• [Task requirements]:
1. Decide whether each statement agrees with the Illinois appellate court order below, answering yes or no and quoting the words of the order that settle it: (a) the circuit court ruled on the defendant's motions to change venue; (b) the plaintiff lived with her mother in New Windsor, Illinois, at the time of the alleged abuse; (c) the appellate court granted the plaintiff's request for sanctions.
2. Carry on the Illinois appellate court order below, starting right after its last sentence.

• [Provided text]:
+-------+

2025 IL App (1st) 241708-U

No. 1-24-1708

Order filed November 7, 2025

FIFTH DIVISION

NOTICE: This order was filed under Supreme Court Rule 23 and is not precedent except in the limited circumstances allowed under Rule 23(e)(1).

IN THE APPELLATE COURT OF ILLINOIS FIRST JUDICIAL DISTRICT

EMMA WALL, ) Appeal from the ) Circuit Court of Plaintiff-Appellee, ) Cook County, ) Law Division. v. ) ) No. 2020L007740 RONALD PAUL OLSON, ) ) Honorable Defendant-Appellant. ) Daniel A. Trevino, ) Judge, presiding.

PRESIDING JUSTICE MITCHELL delivered the judgment of the court. Justice Mikva and Justice Tailor concurred in the judgment.

ORDER

¶1 Held: The circuit court’s judgment for plaintiff is affirmed, and plaintiff’s request for sanctions is denied.

¶2 Defendant Ronald Olson, pro se, appeals the circuit court’s judgment in favor of plaintiff

Emma Wall entered after a bench trial for violations of the Gender Violence Act (740 ILCS 82/1

et seq. (West 2016)) and childhood sexual abuse. The issues on appeal are (1) whether the circuit

court erred by entering judgment for plaintiff on count II of the complaint where plaintiff cited the

relevant statute of limitations, which is not itself a cause of action, (2) whether the circuit court

erred in denying defendant a new trial based on ineffective assistance of counsel because of trial No. 1-24-1708

counsel’s various alleged lapses in communication with defendant, and (3) whether the circuit

court erred by not ruling on defendant’s motion for a change of venue in light of inconsistencies

between the complaint and the summons. Plaintiff in turn requests that this court impose sanctions

against defendant for filing a frivolous appeal. For the following reasons, we affirm the judgment

of the circuit court and deny plaintiff’s request for sanctions.

¶3 I. BACKGROUND

¶4 In 2020, plaintiff Emma Wall filed a two-count complaint against defendant Ronald Olson

in Cook County circuit court for gender-related violence (740 ILCS 82/10) and childhood sexual

abuse. Plaintiff, born in 2000, alleged that in 2016, defendant groomed and sexually abused her.

At the time, plaintiff lived with her mother in New Windsor, Illinois. She claimed defendant, her

mother’s boyfriend at the time, touched plaintiff inappropriately and sent her text messages asking

for pictures of her body.

¶5 In November 2020, defendant’s first attorney filed a motion for change of venue with an

affidavit stating defendant lived in LaSalle County, not Cook County. He filed a second motion to

transfer venue in January 2021. However, the circuit court never ruled on the motions. In April

2021, the circuit court entered an order of default against defendant. Soon thereafter, defendant’s

second attorney filed an appearance, and the default was set aside. Defendant then answered the

complaint without renewing his objection to venue, and the parties proceeded to a bench trial.

+-------+

• [Given records]:

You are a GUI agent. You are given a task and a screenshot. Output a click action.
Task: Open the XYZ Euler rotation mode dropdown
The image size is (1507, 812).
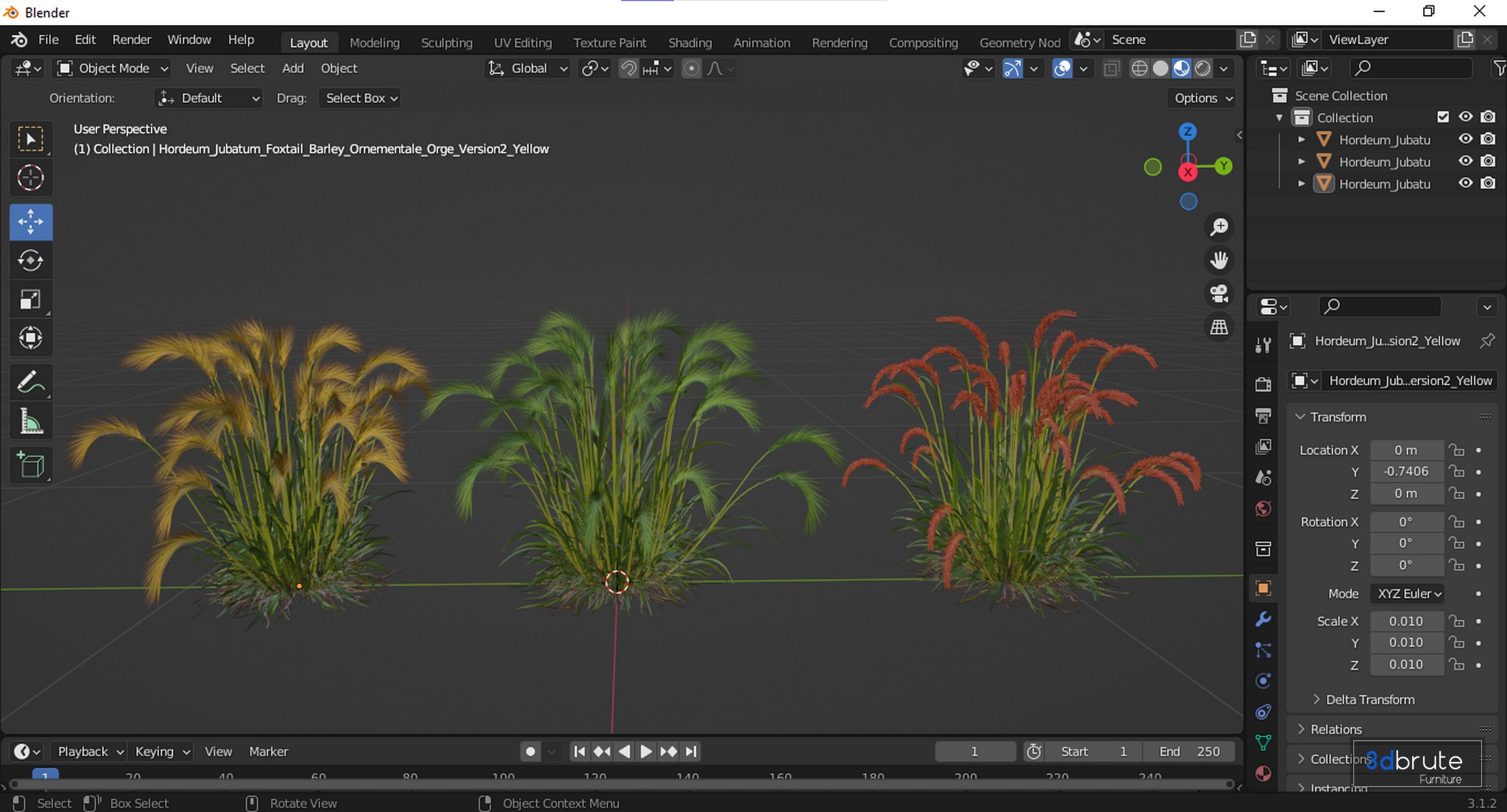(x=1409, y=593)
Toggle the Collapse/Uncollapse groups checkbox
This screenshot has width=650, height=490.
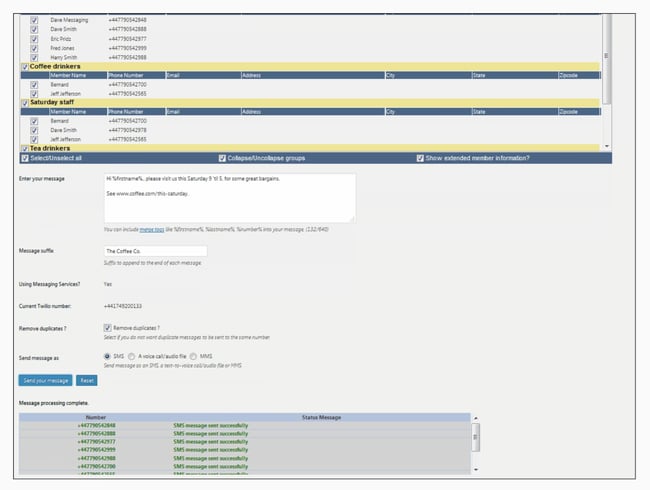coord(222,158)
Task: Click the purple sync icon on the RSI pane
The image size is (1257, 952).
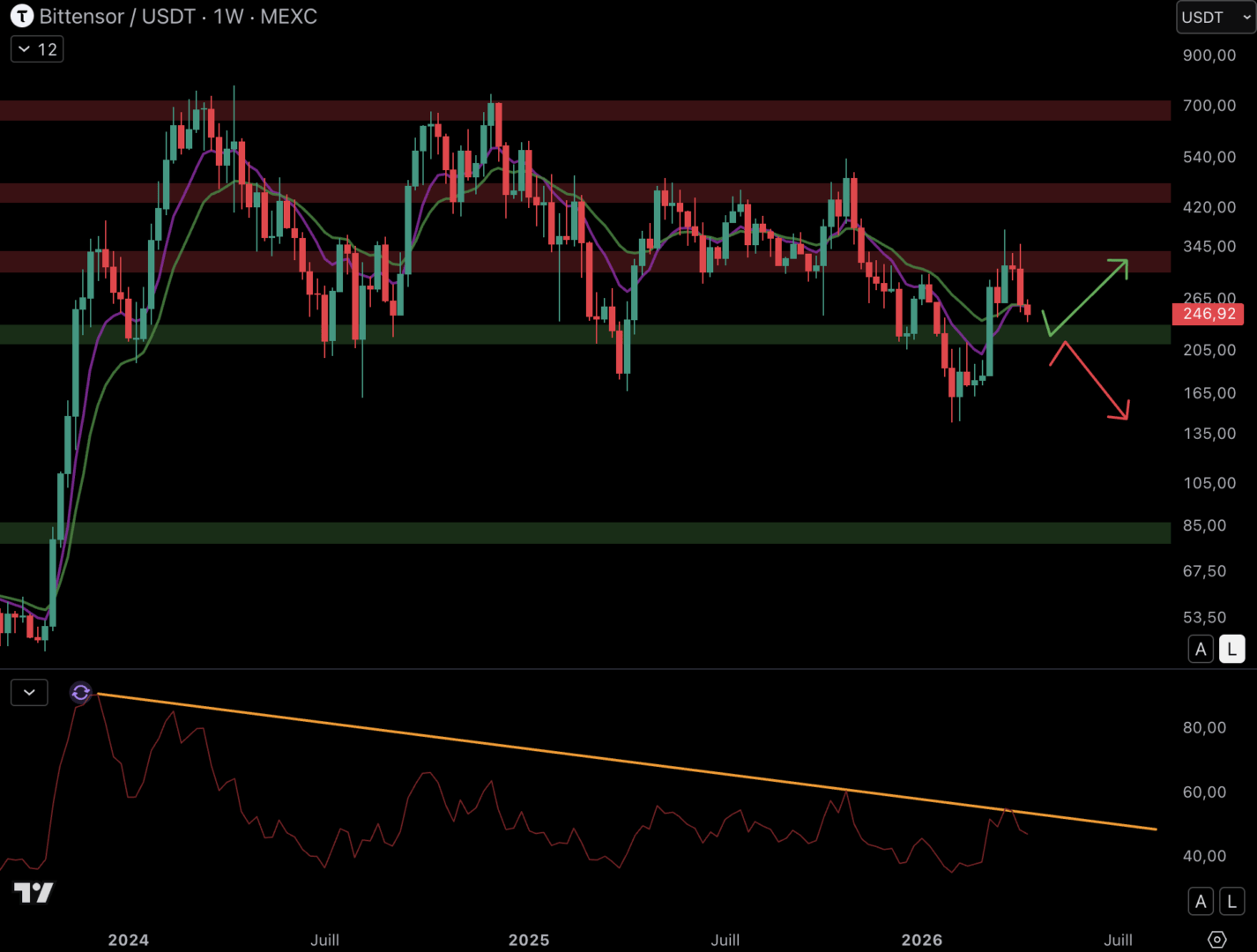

+-------+

• [Responses for each task]:
1.
(a) No: "However, the circuit court never ruled on the motions."
(b) Yes: "At the time, plaintiff lived with her mother in New Windsor, Illinois."
(c) No: "plaintiff’s request for sanctions is denied."

2.
¶6 There is no transcript from the bench trial. A court order states that the parties did not order

a court reporter and agreed to admit a discovery deposition into evidence. The circuit court

ultimately found that plaintiff met her burden on both counts and awarded damages. Defendant

-2- No. 1-24-1708

filed a motion to reconsider or for a new trial, which the circuit court denied. This timely appeal

followed. Ill. S. Ct. R. 303 (eff. July 1, 2017).

¶7 II. ANALYSIS

¶8 A. Failure to State a Claim for Childhood Sexual Abuse

¶9 Defendant argues that the circuit court erred by entering judgment in favor of plaintiff on

count II of her complaint, which alleged childhood sexual abuse, because plaintiff cited the statute

of limitations for childhood sexual abuse claims found in the Code of Civil Procedure. 735 ILCS

5/13-202.2 (a), (b) (West 2020) (defining childhood sexual abuse and setting a limitations period).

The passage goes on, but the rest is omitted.